Anarchy99 said:
No one really has touched on my inquiries about how they could go about extending George (and when). Once the C's acquired him, could they go beyond the cap by way of the Bird Exception? I assume he would qualify (having at least a 3 year contract with Bird rights traded to BOS).
Basketball capology is not my thing, but if they were able to exceed the cap to keep George and IT around, does that matter in terms of how they calculate the luxury tax? Or is over the cap a universal penalty no matter what the situation?
If they were to get to the point where they had Horford, IT, George, and Hayward all on the same roster, could they offer max or super max deals to all of them and jump leaps and bounds over the cap? They would be $20 million over the cap just on those 4 guys. I never fully grasped the soft salary cap rules.
Here's my understanding of the NBA salary cap.
There's two cap numbers to remember...
1) Salary Cap = $99 million
2) Luxury Tax = $119 million (I think this is the latest, can change)
So when you look at a team's salary situation you look at theory their total salary heading into the season with contracts and cap holds for rookies and free agents. Where they are impacts how much the roster costs the owner(s), how they can sign FAs, and what exceptions they have.
ROSTER COST: Teams have to spend 90% of the salary cap. Anything below that the difference is spilt amongst the players on the roster. Any roster UP TO the luxury tax is the actual cost. So NBA rosters can cost between $90-$118,999,999. Any roster ABOVE the luxury tax pays a graduated tax for every dollar over that ranges from 1.5:1 to 3.75+:1. If a team is over the luxury tax in 3/4 previous seasons then they pay the repeater tax rate that stars at 2.5:1-4.75+:1.
FREE AGENTS: A team under the cap has that much space to sign free agents. A team over the cap can go over the cap if they: resign their own free agents with Bird Rights (2 years service), use a mid level exception, or sign a minimum deal.

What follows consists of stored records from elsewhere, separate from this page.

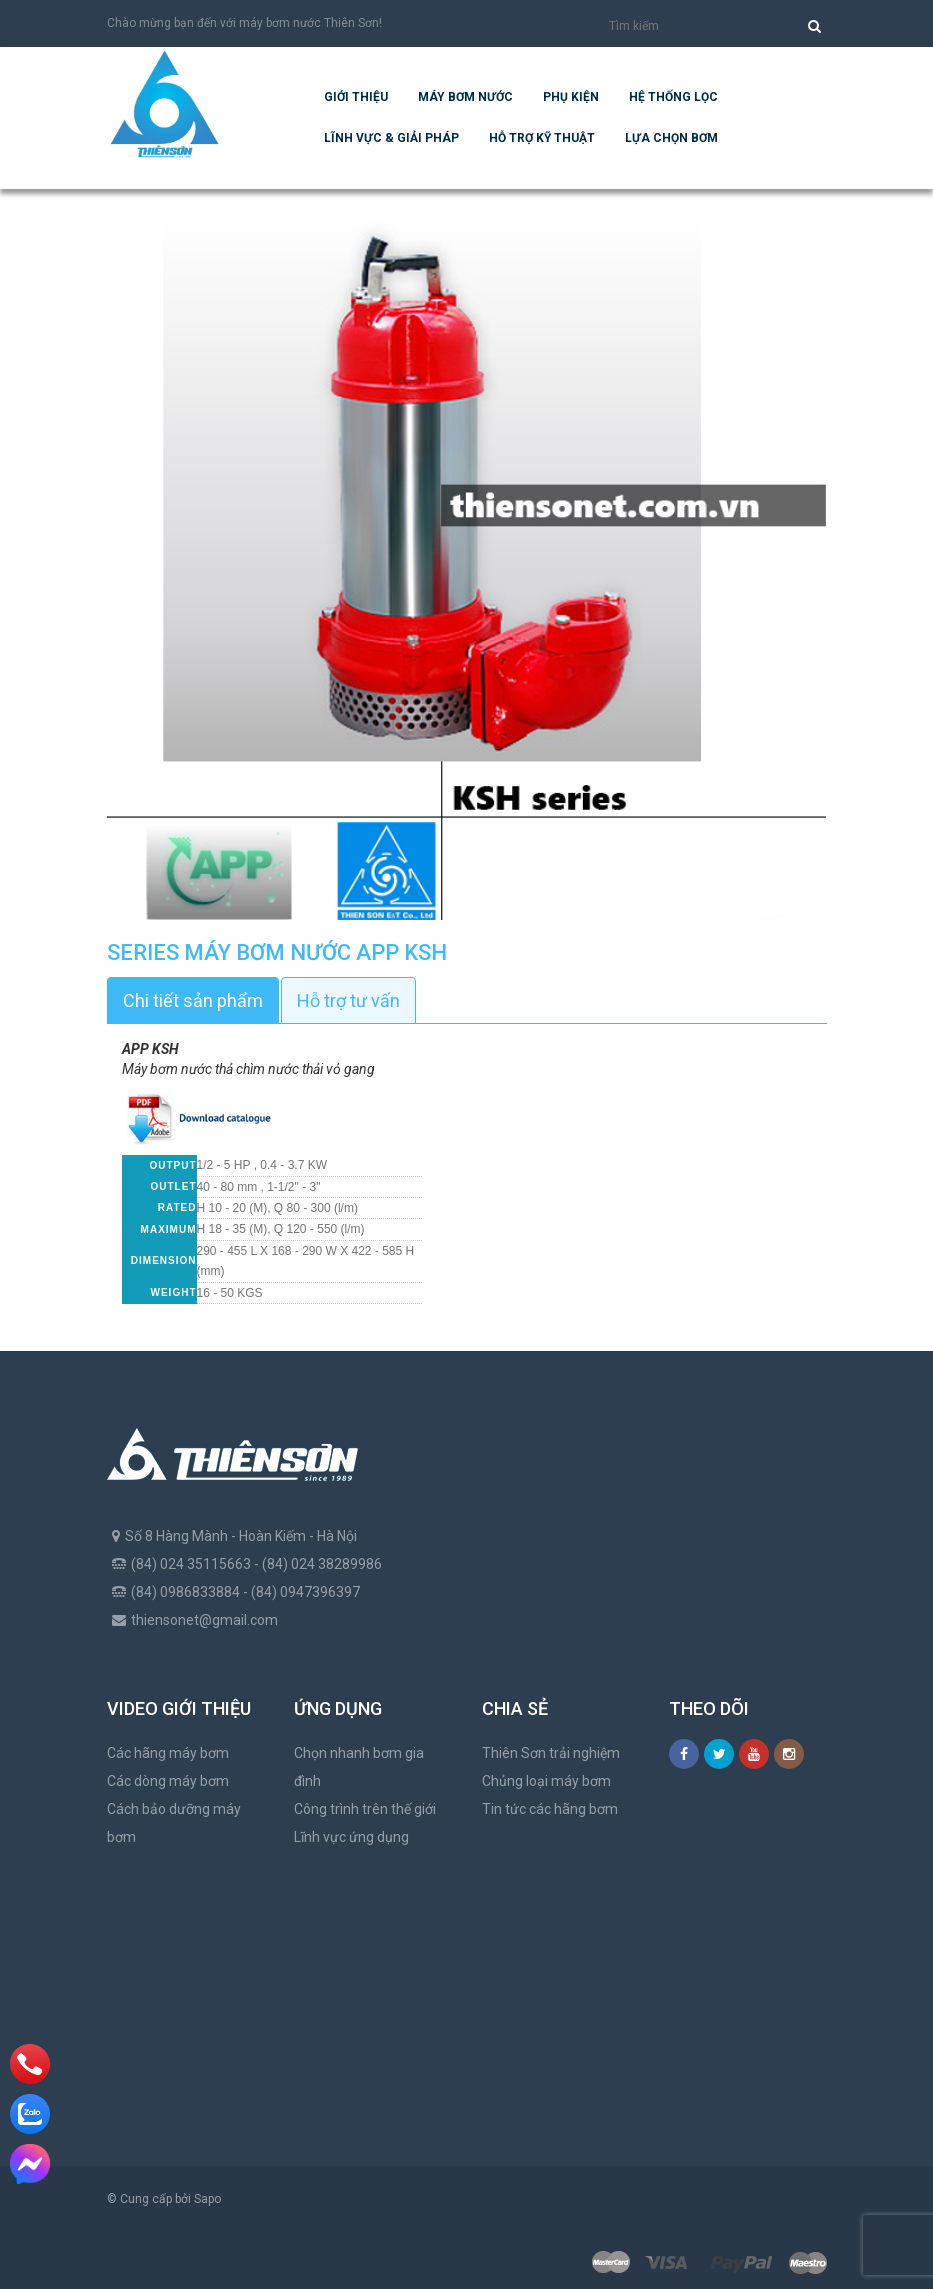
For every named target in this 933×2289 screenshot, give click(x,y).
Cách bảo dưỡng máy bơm (174, 1823)
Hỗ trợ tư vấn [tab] (348, 1000)
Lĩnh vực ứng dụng (351, 1837)
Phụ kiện (571, 97)
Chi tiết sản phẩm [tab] (193, 1000)
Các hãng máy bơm (168, 1753)
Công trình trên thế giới (365, 1809)
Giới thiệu (356, 97)
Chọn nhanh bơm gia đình (359, 1767)
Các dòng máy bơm (168, 1781)
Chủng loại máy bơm (546, 1781)
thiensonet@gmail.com (204, 1620)
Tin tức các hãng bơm (550, 1809)
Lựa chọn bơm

EXCEPTIONS: Used to sign free agents to non-minimum deals. Teams get 1 per off-season. Previous CBA levels (these were upped in the new CBA)....

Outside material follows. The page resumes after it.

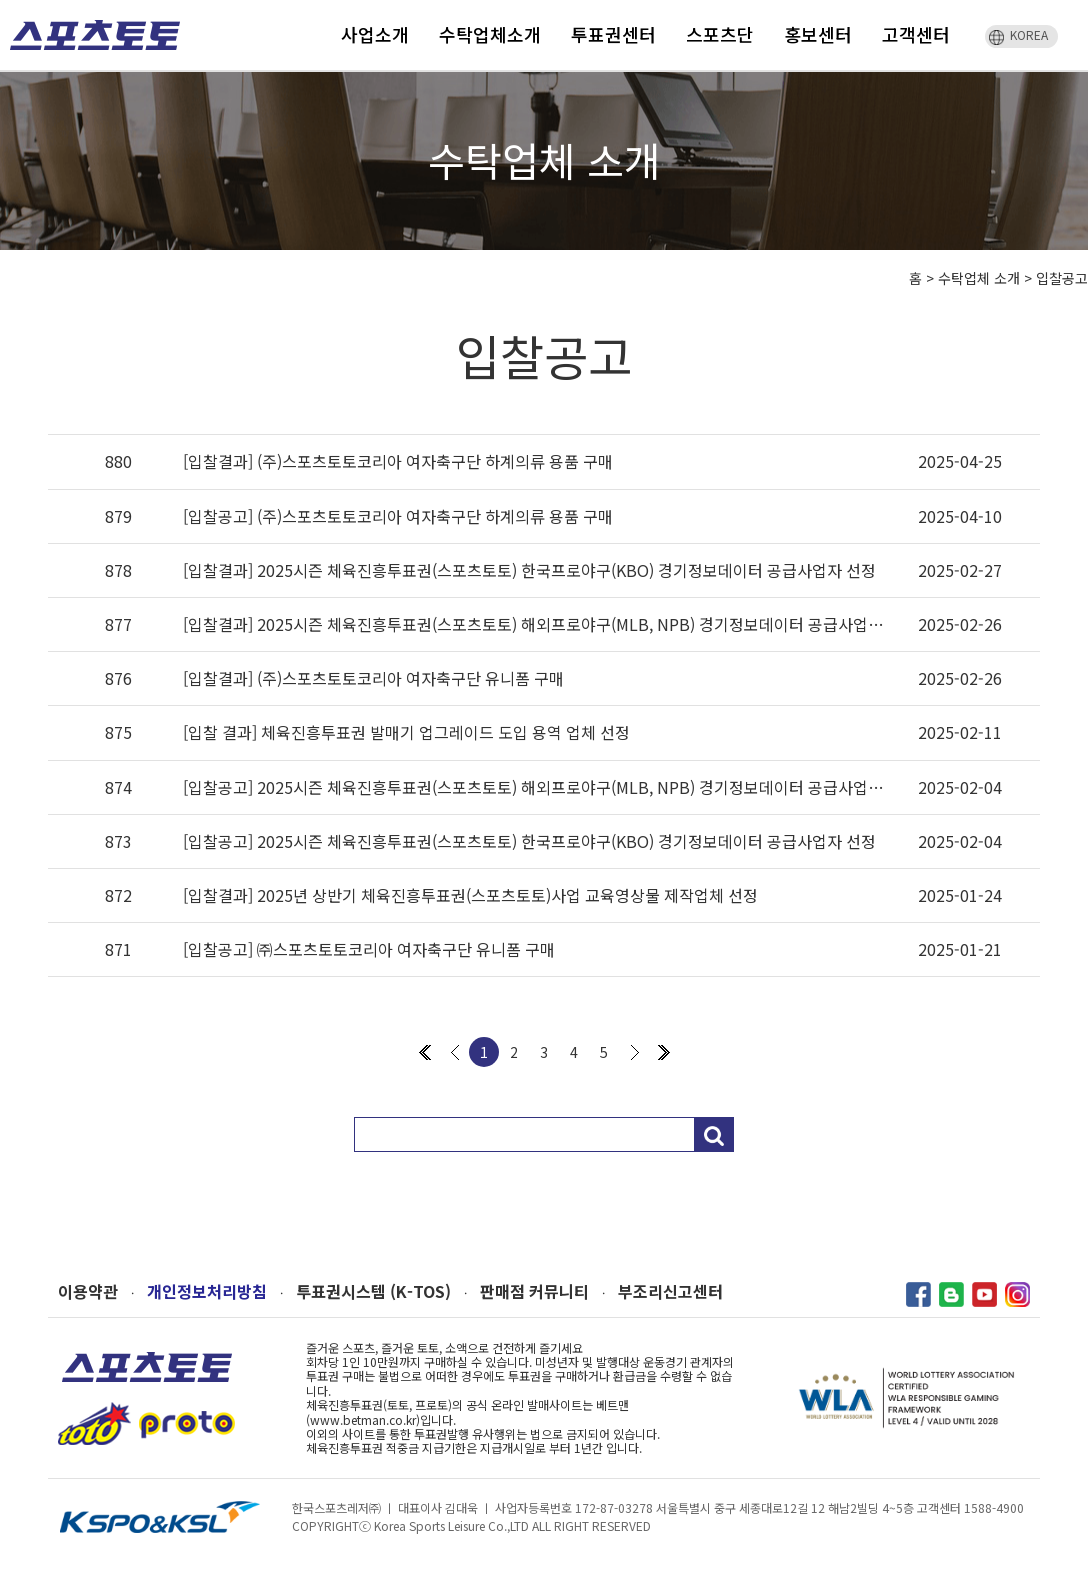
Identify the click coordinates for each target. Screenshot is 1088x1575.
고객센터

- Over the cap, but under luxury tax: 5 millionish
- Over the cap, over the luxury tax: 3 millionish
- Under the cap, but signing will go over: 2 millionish
So that's my rough understanding. So that's why Boston needs to sign Hayward and any free agents first and then trade for George (who would exercise his player option for next year and then the Celtics can resign to a max with Bird Rights in 2 years). It's also why it was huge Durant will take a little less via extension (vs GSW clearing cap space for a max), so they can have the middle level exception AND Bird Rights to Igoudala, Livingston, and the rest. It's also why Twolves swapped Levine for Butler and will chase a big FA this year because they won't have anymore room with Wiggins and KAT extensions looming. Simple right?